* [TASK DIRECTIONS] Rewrite all of the data below with "radio button" replaced by "option button" and nothing else changed. Leave the pictures out of your answer.

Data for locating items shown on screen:
--------------------------------------------------

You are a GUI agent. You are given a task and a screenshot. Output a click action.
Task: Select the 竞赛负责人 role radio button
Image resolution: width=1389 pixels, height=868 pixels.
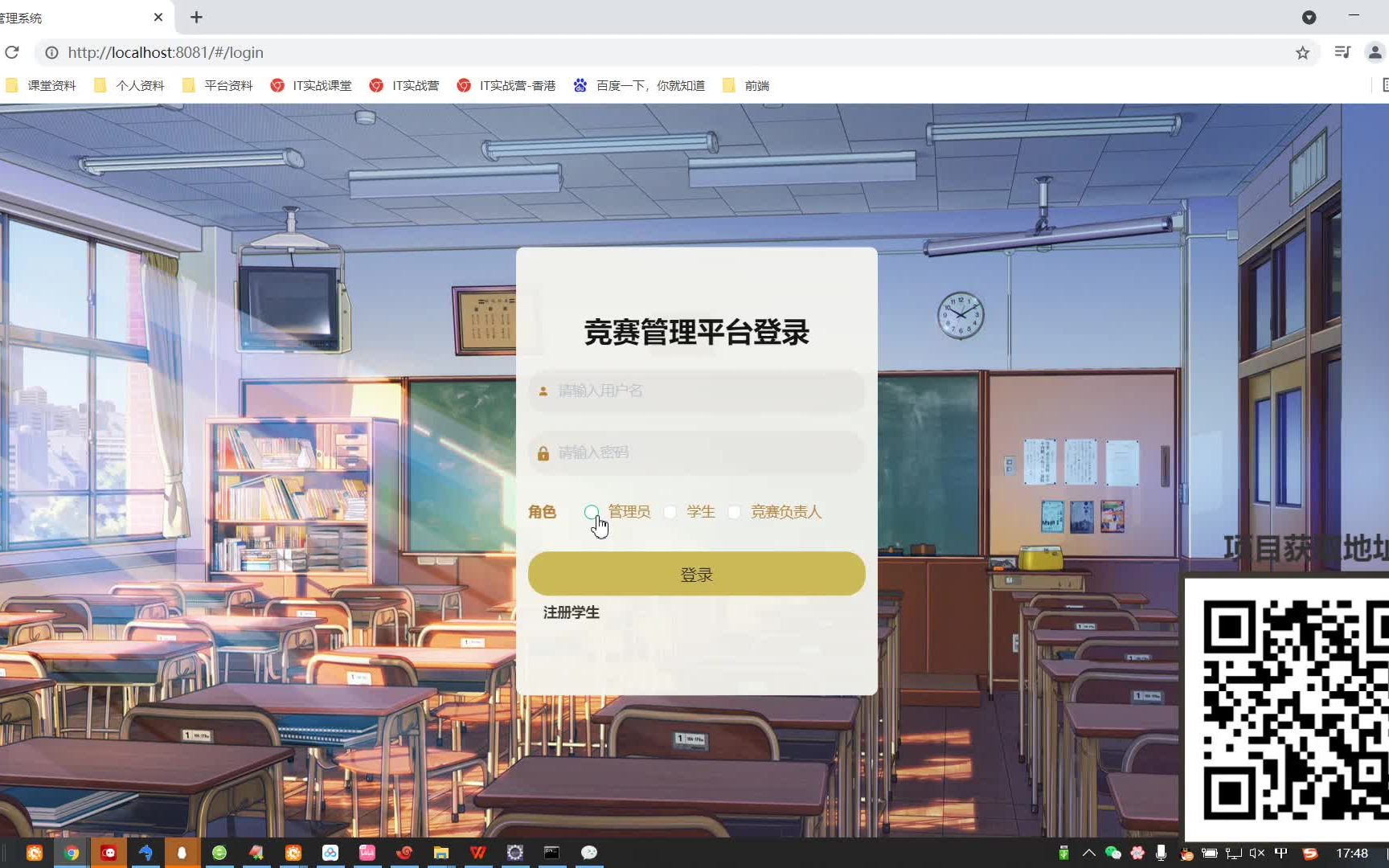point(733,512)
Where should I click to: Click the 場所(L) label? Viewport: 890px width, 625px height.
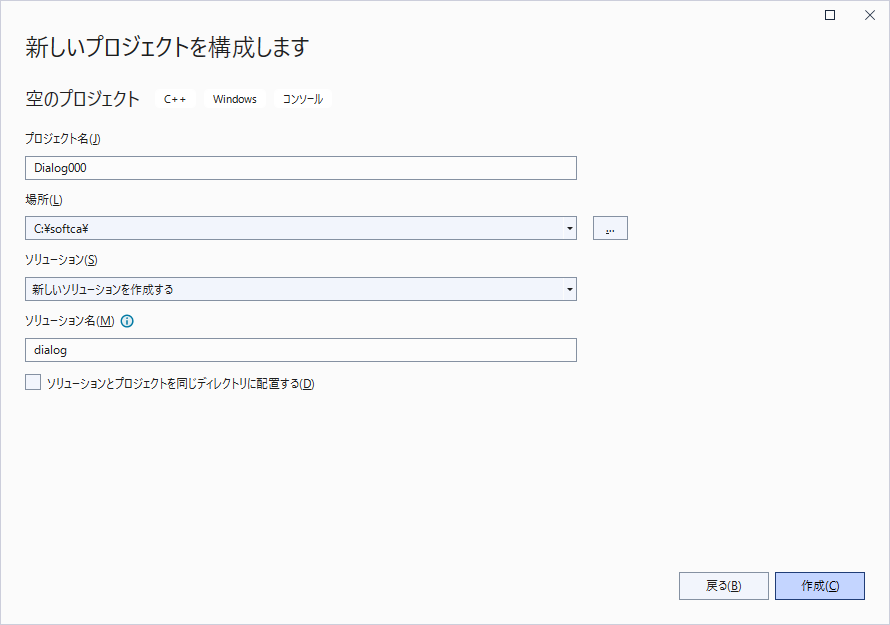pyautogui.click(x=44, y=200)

--------------------------------------------------

* [ANSWER FOR THIS EXERCISE]
You are a GUI agent. You are given a task and a screenshot. Output a click action.
Task: Select the 竞赛负责人 role option button
Image resolution: width=1389 pixels, height=868 pixels.
point(733,512)
Where should I click to: Click the 場所(L) label? Viewport: 890px width, 625px height.
pyautogui.click(x=44, y=200)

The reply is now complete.